Pregnancy-associated hemolytic uremic syndrome
- Usually occurs in the days to weeks following giving birth
- No spontaneous recovery after giving birth
- Kidney involvement
HELLP syndrome
- Usually arises in the third trimester
- Recovery within one week of delivery
- High blood pressure and protein in the urine
Acute fatty liver of pregnancy
- Usually arises in the third trimester
- Recovery within one day of delivery
- Nausea, vomiting, and fatigue
What causes hemolytic uremic syndrome?
As stated above, we typically see hemolytic uremic syndrome associated with ingestion of O157:H7 strain of E. coli. Atypical hemolytic uremic syndrome occurs in the absence of this bacteria. There may be a genetic predisposition to developing atypical hemolytic uremic syndrome.
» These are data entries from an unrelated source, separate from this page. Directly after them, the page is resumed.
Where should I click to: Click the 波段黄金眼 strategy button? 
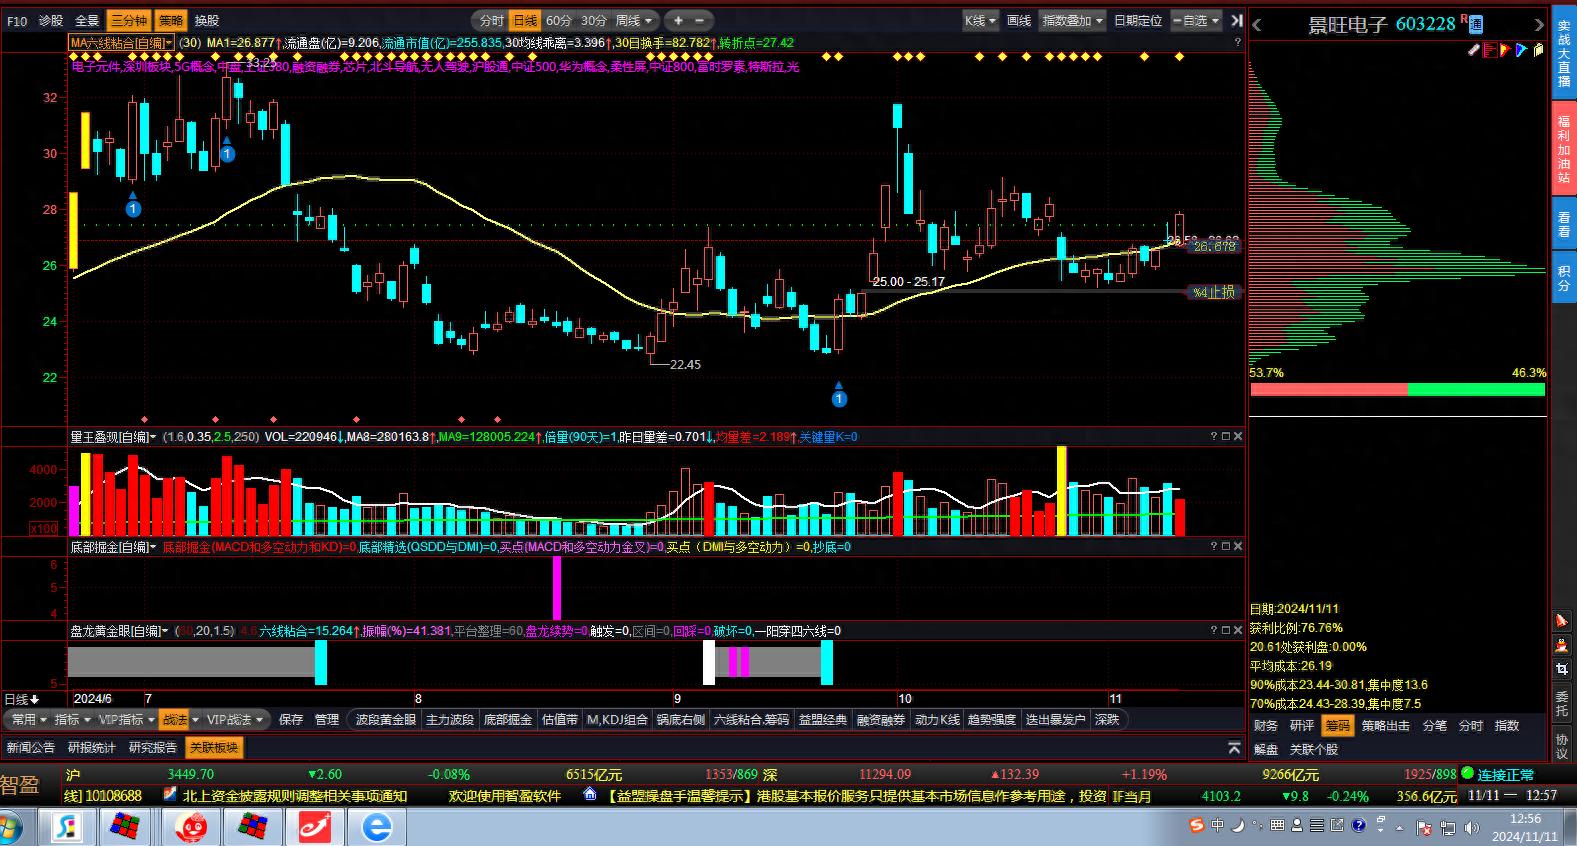pyautogui.click(x=385, y=719)
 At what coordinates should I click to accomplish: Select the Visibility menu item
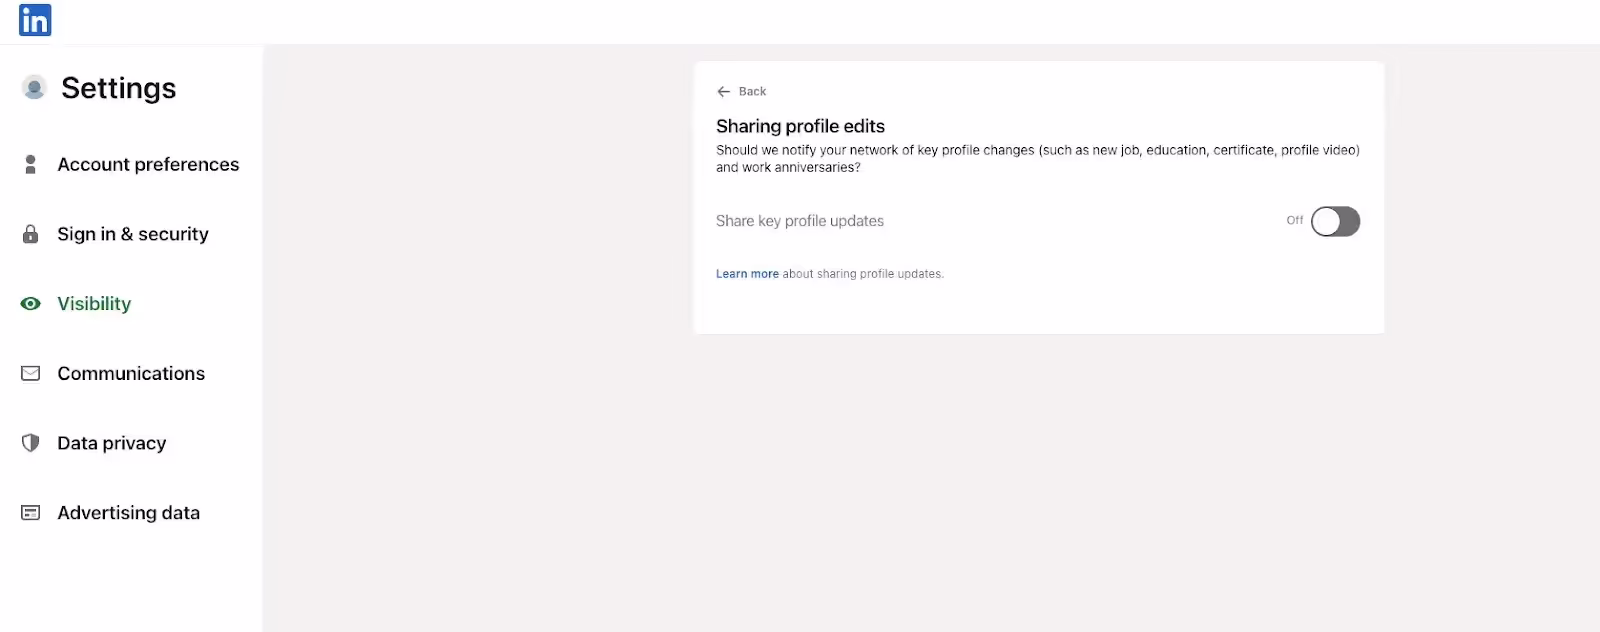coord(94,304)
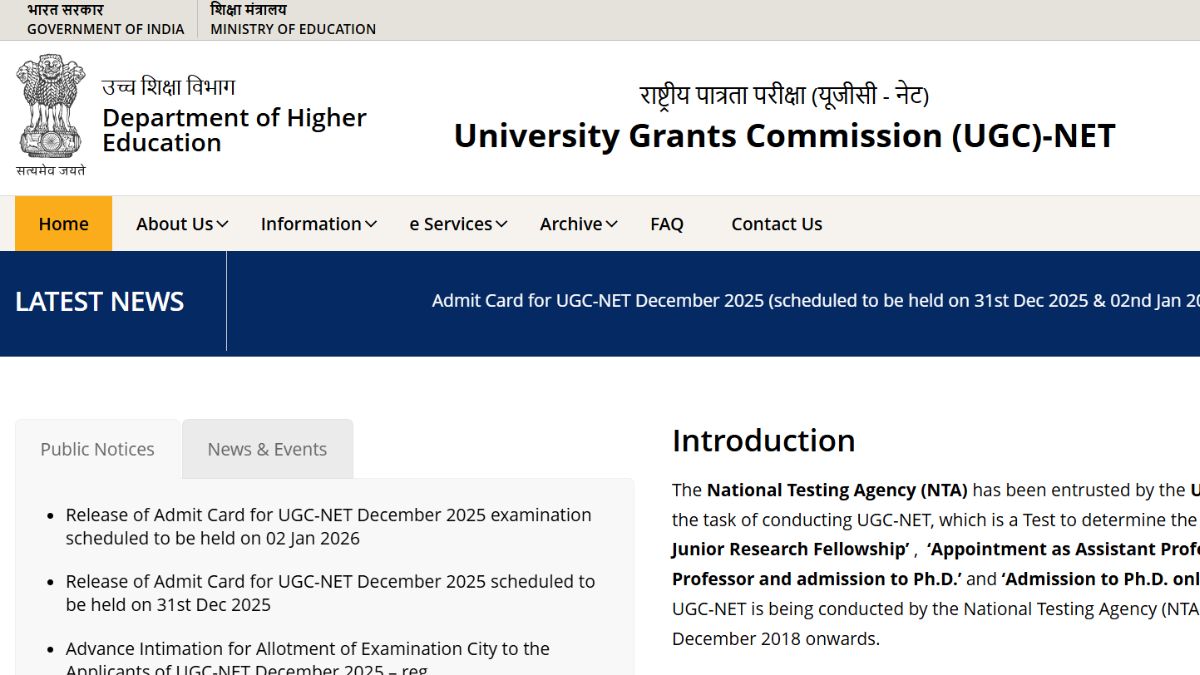Viewport: 1200px width, 675px height.
Task: Click the Department of Higher Education title
Action: (x=234, y=130)
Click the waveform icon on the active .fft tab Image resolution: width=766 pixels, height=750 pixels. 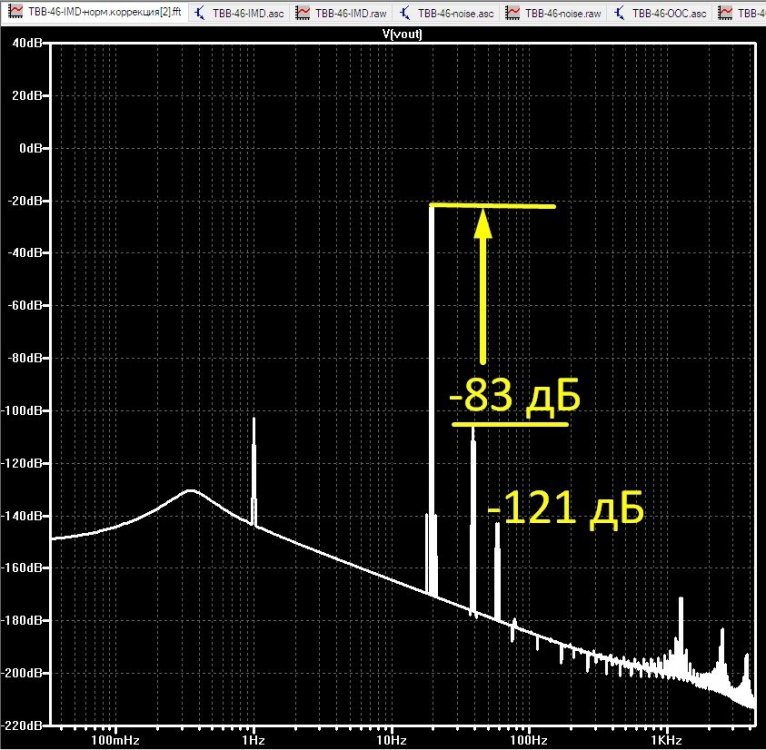click(x=16, y=12)
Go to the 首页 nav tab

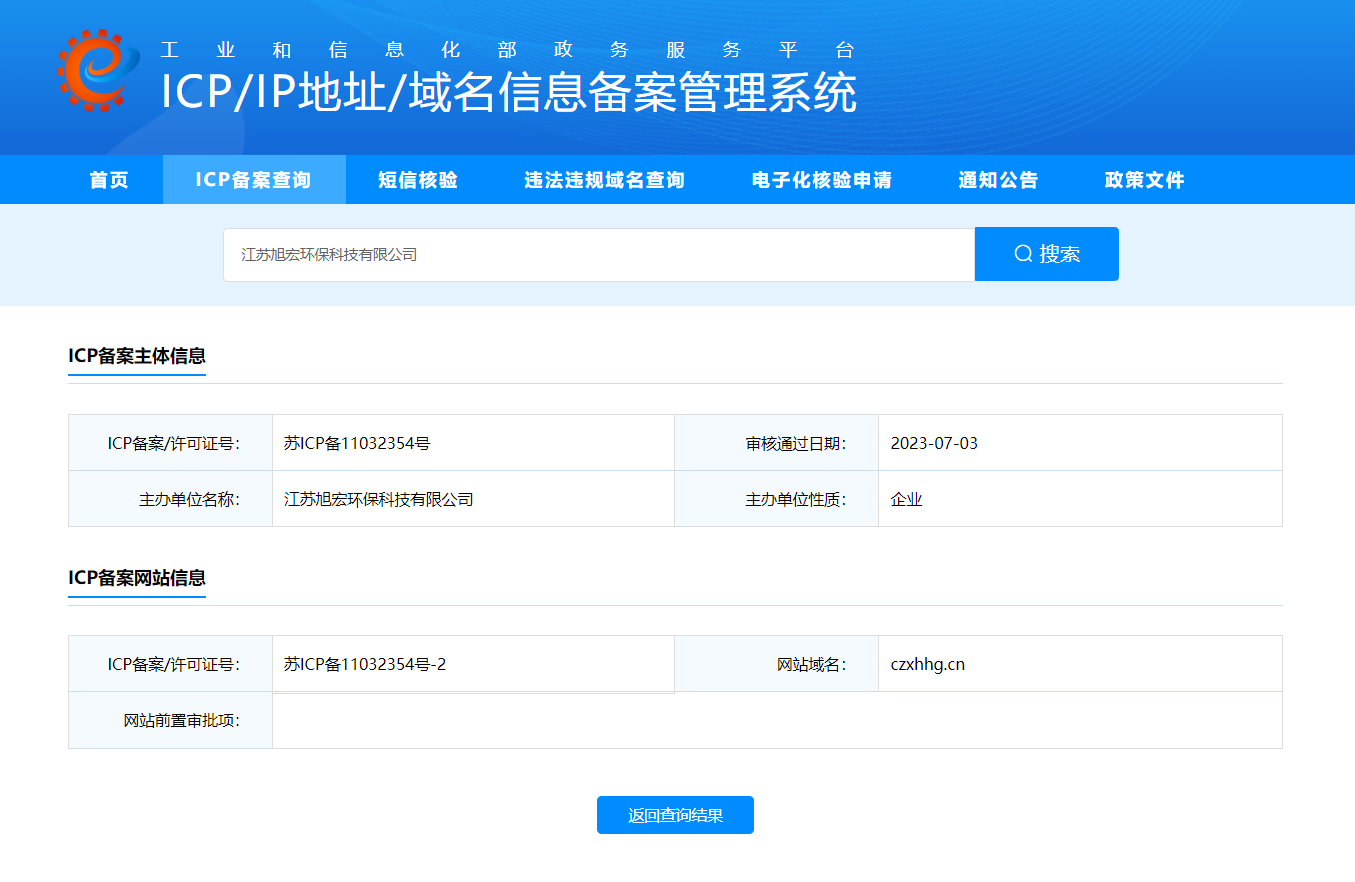point(109,180)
In both typical and atypical hemolytic uremic syndrome, the condition comes about as a result of activation of the complement system. When normally functioning, the complement system enhances the immune response to our body’s outside invaders. In hemolytic uremic syndrome, the complement system is activated and then continues to operate uncontrolled. This leads to damage to the inside lining of the blood vessels (or the endothelium). In response to this endothelial damage, clots form in the blood vessels. This leads to hemolysis (rupture of red blood cells), low platelets, and kidney injury.
Is there any treatment?
At this time, the mainstay of treatment is plasmapheresis. Physicians also add on treatment with a monoclonal antibody called eculizumab which targets a component of the overactive complement system. It is hoped, in the future, that targeted gene therapy could one day be used to combat this deadly condition.